#### Entries for locating text and elements
══════════════════════════════
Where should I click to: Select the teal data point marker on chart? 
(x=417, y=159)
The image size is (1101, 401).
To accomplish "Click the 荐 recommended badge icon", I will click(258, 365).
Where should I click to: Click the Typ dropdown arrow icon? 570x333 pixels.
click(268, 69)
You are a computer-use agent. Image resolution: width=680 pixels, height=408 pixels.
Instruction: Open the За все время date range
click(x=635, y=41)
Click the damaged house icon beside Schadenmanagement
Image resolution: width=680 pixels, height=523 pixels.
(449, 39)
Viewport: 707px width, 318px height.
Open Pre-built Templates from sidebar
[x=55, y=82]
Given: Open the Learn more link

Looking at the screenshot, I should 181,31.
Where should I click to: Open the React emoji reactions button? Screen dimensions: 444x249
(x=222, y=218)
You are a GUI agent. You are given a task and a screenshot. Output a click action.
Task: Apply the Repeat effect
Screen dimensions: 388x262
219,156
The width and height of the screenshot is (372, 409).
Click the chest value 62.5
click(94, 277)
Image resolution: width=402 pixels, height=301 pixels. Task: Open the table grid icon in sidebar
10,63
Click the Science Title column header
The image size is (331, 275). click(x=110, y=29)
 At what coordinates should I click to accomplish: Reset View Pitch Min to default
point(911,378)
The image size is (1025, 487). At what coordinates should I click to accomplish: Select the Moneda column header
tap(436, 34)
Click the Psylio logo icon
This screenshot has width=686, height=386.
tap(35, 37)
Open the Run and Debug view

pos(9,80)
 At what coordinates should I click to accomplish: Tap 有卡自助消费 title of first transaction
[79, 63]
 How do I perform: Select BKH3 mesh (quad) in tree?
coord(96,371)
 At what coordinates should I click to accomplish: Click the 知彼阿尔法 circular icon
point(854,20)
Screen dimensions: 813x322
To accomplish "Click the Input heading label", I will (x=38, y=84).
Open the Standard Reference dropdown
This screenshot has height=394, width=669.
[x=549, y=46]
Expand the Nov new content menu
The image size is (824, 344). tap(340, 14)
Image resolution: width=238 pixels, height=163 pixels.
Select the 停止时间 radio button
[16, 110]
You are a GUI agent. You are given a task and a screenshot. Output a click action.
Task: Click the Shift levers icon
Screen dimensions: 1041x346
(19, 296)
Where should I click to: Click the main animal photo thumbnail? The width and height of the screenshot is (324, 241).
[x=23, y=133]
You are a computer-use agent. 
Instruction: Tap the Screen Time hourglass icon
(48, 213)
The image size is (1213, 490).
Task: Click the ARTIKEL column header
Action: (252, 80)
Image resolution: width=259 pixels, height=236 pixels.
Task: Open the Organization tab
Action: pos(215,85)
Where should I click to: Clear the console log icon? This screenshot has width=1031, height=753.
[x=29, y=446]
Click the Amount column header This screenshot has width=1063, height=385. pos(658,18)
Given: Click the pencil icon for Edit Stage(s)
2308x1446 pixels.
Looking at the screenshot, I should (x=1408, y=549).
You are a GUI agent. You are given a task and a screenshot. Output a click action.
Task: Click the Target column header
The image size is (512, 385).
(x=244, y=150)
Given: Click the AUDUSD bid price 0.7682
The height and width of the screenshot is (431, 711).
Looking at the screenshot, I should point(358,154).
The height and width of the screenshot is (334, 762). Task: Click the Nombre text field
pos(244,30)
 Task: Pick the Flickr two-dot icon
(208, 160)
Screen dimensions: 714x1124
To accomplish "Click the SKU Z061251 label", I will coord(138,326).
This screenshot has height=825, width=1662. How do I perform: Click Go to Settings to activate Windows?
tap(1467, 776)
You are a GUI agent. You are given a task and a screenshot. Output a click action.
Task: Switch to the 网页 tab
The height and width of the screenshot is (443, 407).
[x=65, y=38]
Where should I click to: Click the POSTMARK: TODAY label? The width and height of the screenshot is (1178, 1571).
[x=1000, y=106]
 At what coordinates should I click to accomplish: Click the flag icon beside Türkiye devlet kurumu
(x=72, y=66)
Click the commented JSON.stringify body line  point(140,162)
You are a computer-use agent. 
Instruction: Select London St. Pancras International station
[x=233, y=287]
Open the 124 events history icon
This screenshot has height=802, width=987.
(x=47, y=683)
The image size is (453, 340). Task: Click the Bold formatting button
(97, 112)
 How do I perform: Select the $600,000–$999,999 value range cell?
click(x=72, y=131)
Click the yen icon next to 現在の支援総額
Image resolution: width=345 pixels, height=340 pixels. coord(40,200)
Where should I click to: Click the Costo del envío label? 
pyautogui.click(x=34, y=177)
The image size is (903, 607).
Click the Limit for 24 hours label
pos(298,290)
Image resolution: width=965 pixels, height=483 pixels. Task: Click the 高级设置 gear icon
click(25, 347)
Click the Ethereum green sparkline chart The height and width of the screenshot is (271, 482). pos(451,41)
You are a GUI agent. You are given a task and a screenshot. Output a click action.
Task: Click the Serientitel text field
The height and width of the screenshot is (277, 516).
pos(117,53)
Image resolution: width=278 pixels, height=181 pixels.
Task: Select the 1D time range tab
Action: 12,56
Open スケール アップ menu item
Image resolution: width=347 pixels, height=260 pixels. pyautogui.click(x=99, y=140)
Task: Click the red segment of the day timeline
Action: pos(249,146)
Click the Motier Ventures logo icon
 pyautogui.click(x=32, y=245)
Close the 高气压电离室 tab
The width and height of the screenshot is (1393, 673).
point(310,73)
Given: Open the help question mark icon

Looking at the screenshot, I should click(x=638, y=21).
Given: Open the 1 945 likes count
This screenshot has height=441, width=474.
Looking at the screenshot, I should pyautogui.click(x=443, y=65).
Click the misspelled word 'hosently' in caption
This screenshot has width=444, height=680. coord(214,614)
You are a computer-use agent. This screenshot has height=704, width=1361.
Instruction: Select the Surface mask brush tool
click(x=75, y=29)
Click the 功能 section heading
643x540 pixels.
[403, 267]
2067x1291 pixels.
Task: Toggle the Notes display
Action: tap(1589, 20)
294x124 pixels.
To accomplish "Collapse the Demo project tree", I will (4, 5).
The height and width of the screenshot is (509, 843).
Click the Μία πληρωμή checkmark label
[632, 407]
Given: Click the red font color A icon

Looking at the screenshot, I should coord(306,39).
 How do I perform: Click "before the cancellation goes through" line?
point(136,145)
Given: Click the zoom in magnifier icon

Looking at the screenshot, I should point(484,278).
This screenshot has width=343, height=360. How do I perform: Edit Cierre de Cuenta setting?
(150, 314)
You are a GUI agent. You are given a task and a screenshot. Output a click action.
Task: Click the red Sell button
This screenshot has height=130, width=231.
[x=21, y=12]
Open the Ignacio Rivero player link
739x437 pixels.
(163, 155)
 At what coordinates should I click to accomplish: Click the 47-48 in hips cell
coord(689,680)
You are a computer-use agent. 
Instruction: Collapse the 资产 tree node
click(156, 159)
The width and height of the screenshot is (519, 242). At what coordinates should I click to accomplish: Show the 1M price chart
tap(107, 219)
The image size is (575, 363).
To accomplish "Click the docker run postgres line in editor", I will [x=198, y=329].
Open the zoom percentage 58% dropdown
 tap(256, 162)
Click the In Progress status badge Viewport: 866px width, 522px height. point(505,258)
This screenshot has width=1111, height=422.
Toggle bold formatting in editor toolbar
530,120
══════════════════════════════
#### Goal
Please write out all the entries again, swapping "Where should I click to" for "Where do I click to" wherever it occurs and leaving everything else unchanged.

#### Exercise answer
Where do I click to: Select the teal data point marker on chart? 
(x=417, y=159)
The image size is (1101, 401).
To accomplish "Click the 荐 recommended badge icon", I will click(258, 365).
Where do I click to: Click the Typ dropdown arrow icon? 570x333 pixels.
click(268, 69)
You are a computer-use agent. Image resolution: width=680 pixels, height=408 pixels.
Instruction: Open the За все время date range
click(x=635, y=41)
Click the damaged house icon beside Schadenmanagement
Image resolution: width=680 pixels, height=523 pixels.
(449, 39)
Viewport: 707px width, 318px height.
Open Pre-built Templates from sidebar
[x=55, y=82]
Given: Open the Learn more link

Looking at the screenshot, I should 181,31.
Where do I click to: Open the React emoji reactions button? Screen dimensions: 444x249
(x=222, y=218)
You are a GUI agent. You are given a task and a screenshot. Output a click action.
Task: Apply the Repeat effect
Screen dimensions: 388x262
219,156
The width and height of the screenshot is (372, 409).
Click the chest value 62.5
click(94, 277)
Image resolution: width=402 pixels, height=301 pixels. Task: Open the table grid icon in sidebar
10,63
Click the Science Title column header
The image size is (331, 275). click(x=110, y=29)
 At what coordinates should I click to accomplish: Reset View Pitch Min to default
point(911,378)
The image size is (1025, 487). At what coordinates should I click to accomplish: Select the Moneda column header
tap(436, 34)
Click the Psylio logo icon
This screenshot has width=686, height=386.
tap(35, 37)
Open the Run and Debug view

pos(9,80)
 At what coordinates should I click to accomplish: Tap 有卡自助消费 title of first transaction
[79, 63]
 How do I perform: Select BKH3 mesh (quad) in tree?
coord(96,371)
 At what coordinates should I click to accomplish: Click the 知彼阿尔法 circular icon
point(854,20)
Screen dimensions: 813x322
To accomplish "Click the Input heading label", I will (x=38, y=84).
Open the Standard Reference dropdown
This screenshot has height=394, width=669.
[x=549, y=46]
Expand the Nov new content menu
The image size is (824, 344). tap(340, 14)
Image resolution: width=238 pixels, height=163 pixels.
Select the 停止时间 radio button
[16, 110]
You are a GUI agent. You are given a task and a screenshot. Output a click action.
Task: Click the Shift levers icon
Screen dimensions: 1041x346
(19, 296)
Where do I click to: Click the main animal photo thumbnail? The width and height of the screenshot is (324, 241).
[x=23, y=133]
You are a computer-use agent. 
Instruction: Tap the Screen Time hourglass icon
(48, 213)
The image size is (1213, 490).
Task: Click the ARTIKEL column header
Action: (252, 80)
Image resolution: width=259 pixels, height=236 pixels.
Task: Open the Organization tab
Action: pos(215,85)
Where do I click to: Clear the console log icon? This screenshot has width=1031, height=753.
[x=29, y=446]
Click the Amount column header This screenshot has width=1063, height=385. pos(658,18)
Given: Click the pencil icon for Edit Stage(s)
2308x1446 pixels.
Looking at the screenshot, I should (x=1408, y=549).
You are a GUI agent. You are given a task and a screenshot. Output a click action.
Task: Click the Target column header
The image size is (512, 385).
(x=244, y=150)
Given: Click the AUDUSD bid price 0.7682
The height and width of the screenshot is (431, 711).
Looking at the screenshot, I should point(358,154).
The height and width of the screenshot is (334, 762). Task: Click the Nombre text field
pos(244,30)
 Task: Pick the Flickr two-dot icon
(208, 160)
Screen dimensions: 714x1124
To accomplish "Click the SKU Z061251 label", I will coord(138,326).
This screenshot has height=825, width=1662. How do I perform: Click Go to Settings to activate Windows?
tap(1467, 776)
You are a GUI agent. You are given a task and a screenshot. Output a click action.
Task: Switch to the 网页 tab
The height and width of the screenshot is (443, 407).
[x=65, y=38]
Where do I click to: Click the POSTMARK: TODAY label? The width and height of the screenshot is (1178, 1571).
[x=1000, y=106]
 At what coordinates should I click to accomplish: Click the flag icon beside Türkiye devlet kurumu
(x=72, y=66)
Click the commented JSON.stringify body line  point(140,162)
You are a computer-use agent. 
Instruction: Select London St. Pancras International station
[x=233, y=287]
Open the 124 events history icon
This screenshot has height=802, width=987.
(x=47, y=683)
The image size is (453, 340). Task: Click the Bold formatting button
(97, 112)
 How do I perform: Select the $600,000–$999,999 value range cell?
click(x=72, y=131)
Click the yen icon next to 現在の支援総額
Image resolution: width=345 pixels, height=340 pixels. coord(40,200)
Where do I click to: Click the Costo del envío label? 
pyautogui.click(x=34, y=177)
The image size is (903, 607).
Click the Limit for 24 hours label
pos(298,290)
Image resolution: width=965 pixels, height=483 pixels. Task: Click the 高级设置 gear icon
click(25, 347)
Click the Ethereum green sparkline chart The height and width of the screenshot is (271, 482). pos(451,41)
You are a GUI agent. You are given a task and a screenshot. Output a click action.
Task: Click the Serientitel text field
The height and width of the screenshot is (277, 516).
pos(117,53)
Image resolution: width=278 pixels, height=181 pixels.
Task: Select the 1D time range tab
Action: 12,56
Open スケール アップ menu item
Image resolution: width=347 pixels, height=260 pixels. pyautogui.click(x=99, y=140)
Task: Click the red segment of the day timeline
Action: pos(249,146)
Click the Motier Ventures logo icon
 pyautogui.click(x=32, y=245)
Close the 高气压电离室 tab
The width and height of the screenshot is (1393, 673).
point(310,73)
Given: Open the help question mark icon

Looking at the screenshot, I should click(x=638, y=21).
Given: Open the 1 945 likes count
This screenshot has height=441, width=474.
Looking at the screenshot, I should pyautogui.click(x=443, y=65).
Click the misspelled word 'hosently' in caption
This screenshot has width=444, height=680. coord(214,614)
You are a computer-use agent. This screenshot has height=704, width=1361.
Instruction: Select the Surface mask brush tool
click(x=75, y=29)
Click the 功能 section heading
643x540 pixels.
[403, 267]
2067x1291 pixels.
Task: Toggle the Notes display
Action: tap(1589, 20)
294x124 pixels.
To accomplish "Collapse the Demo project tree", I will (4, 5).
The height and width of the screenshot is (509, 843).
Click the Μία πληρωμή checkmark label
[632, 407]
Given: Click the red font color A icon

Looking at the screenshot, I should coord(306,39).
 How do I perform: Click "before the cancellation goes through" line?
point(136,145)
Given: Click the zoom in magnifier icon

Looking at the screenshot, I should point(484,278).
This screenshot has width=343, height=360. How do I perform: Edit Cierre de Cuenta setting?
(150, 314)
You are a GUI agent. You are given a task and a screenshot. Output a click action.
Task: Click the red Sell button
This screenshot has height=130, width=231.
[x=21, y=12]
Open the Ignacio Rivero player link
739x437 pixels.
(163, 155)
 At what coordinates should I click to accomplish: Click the 47-48 in hips cell
coord(689,680)
You are a computer-use agent. 
Instruction: Collapse the 资产 tree node
click(156, 159)
The width and height of the screenshot is (519, 242). At what coordinates should I click to accomplish: Show the 1M price chart
tap(107, 219)
The image size is (575, 363).
To accomplish "Click the docker run postgres line in editor", I will [x=198, y=329].
Open the zoom percentage 58% dropdown
 tap(256, 162)
Click the In Progress status badge Viewport: 866px width, 522px height. point(505,258)
This screenshot has width=1111, height=422.
Toggle bold formatting in editor toolbar
530,120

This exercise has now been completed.